▶ **EXERCISES**:
(A) In the text on beach direction and swell, why can you expect the full force of the forecast swell at an exposed beach? Answer in one to three sentences.
(B) Could you write what comes next in the text on beach direction and swell, carrying on from its last sentence?
— start of SELECTED TEXT —
Did you pick the third reference to direction?

When the report mentioned “exposed spots”, “southern corners”, and “north-facing stretches”, it was referring to the direction of the beach and local geography, like headlands.

So how do we use the direction of these three things to better understand what the conditions will be like?

Firstly, know what direction your beach is facing, don’t just guess, check it on a map (you might be surprised, like most people are, to hear that Bondi faces southeast).

Then, work out whether the beach will be ‘exposed’ to the predominant swell, or ‘sheltered’ to determine what the waves will be like, taking into account the swell height.

If the beach is exposed (i.e. facing the direction the swell is coming from), you can expect the full force of the swell that’s forecast because it’s hitting the beach unimpeded, and you’ll typically find the wave height matching the swell height.
— end of SELECTED TEXT —
— start of AVAILABLE DATA —
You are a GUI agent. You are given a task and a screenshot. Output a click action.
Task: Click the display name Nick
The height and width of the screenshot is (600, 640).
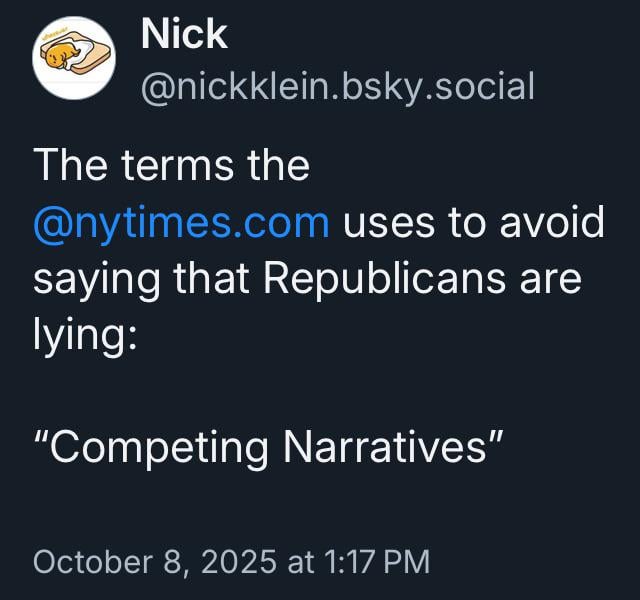point(184,36)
— end of AVAILABLE DATA —
▶ **ANSWERS BY TASK**:
(A) An exposed beach faces the direction the swell is coming from, so the swell hits it unimpeded. That is why the wave height there typically matches the forecast swell height.

(B)
If the beach is sheltered, you would expect the waves to be smaller than the forecast swell, with less energy behind them, because the swell has to curl around the headlands to make it into the beach (Google: ‘wave refraction’).

Finally, figure out how the wind will affect the water surface.

If the wind is blowing off-shore (from the shore, out to sea) you can expect a flatter, smoother, water surface – great for swimming. If the wind is blowing on-shore, this tends to “take the shine off” the water surface, making it lumpy and bumpy and not nice for swimming.

This is only a basic dive into reading a surf report, but it should have you making smarter decisions, and, most importantly, talking the language of an Old Salty Dog in no time.